Directions for this task: Please restate word for word the lines of the entries below from the one with "At what coordinates should I click to accomplish: Collapse" to the one with "Like the two fire emojis comment", inclusive, and leave out every picture.

Source information:
Content starts

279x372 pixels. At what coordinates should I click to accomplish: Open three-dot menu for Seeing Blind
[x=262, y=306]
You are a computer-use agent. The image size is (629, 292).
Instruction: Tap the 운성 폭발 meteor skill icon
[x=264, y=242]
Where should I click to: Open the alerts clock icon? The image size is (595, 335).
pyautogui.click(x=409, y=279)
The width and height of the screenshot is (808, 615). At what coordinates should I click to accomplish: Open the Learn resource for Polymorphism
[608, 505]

Content ends
Content starts

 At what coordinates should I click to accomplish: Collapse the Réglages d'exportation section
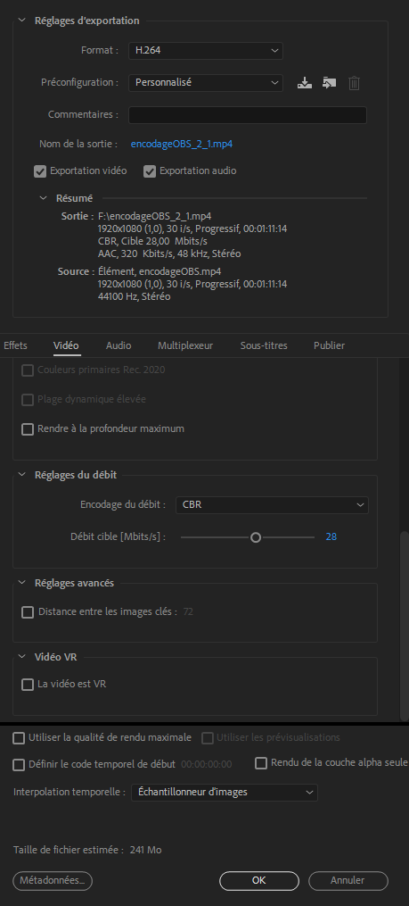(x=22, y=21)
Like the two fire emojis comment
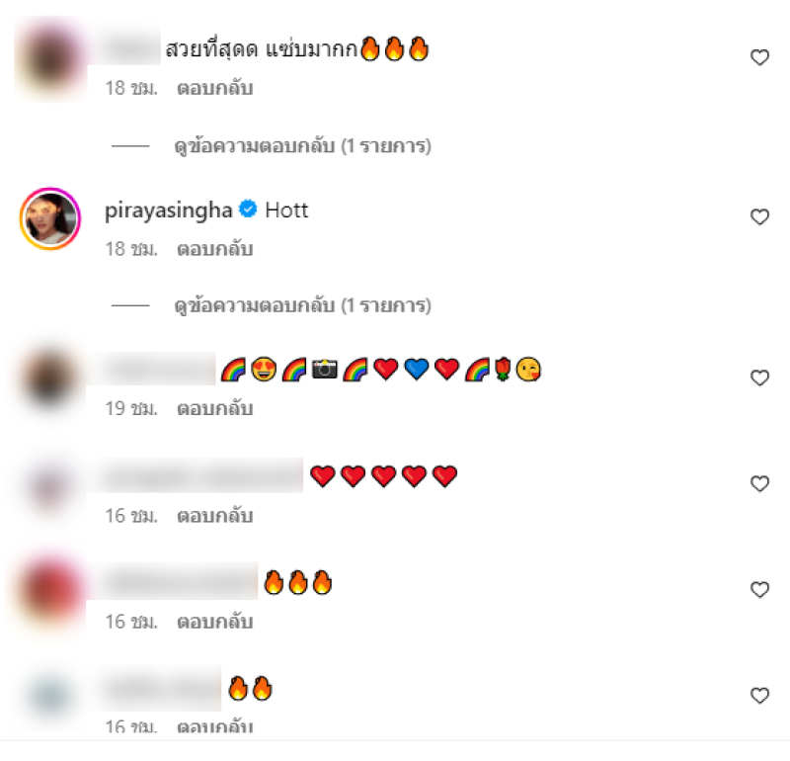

Content ends

Task answer:
 At what coordinates should I click to accomplish: Collapse the Réglages d'exportation section
(x=22, y=21)
Like the two fire emojis comment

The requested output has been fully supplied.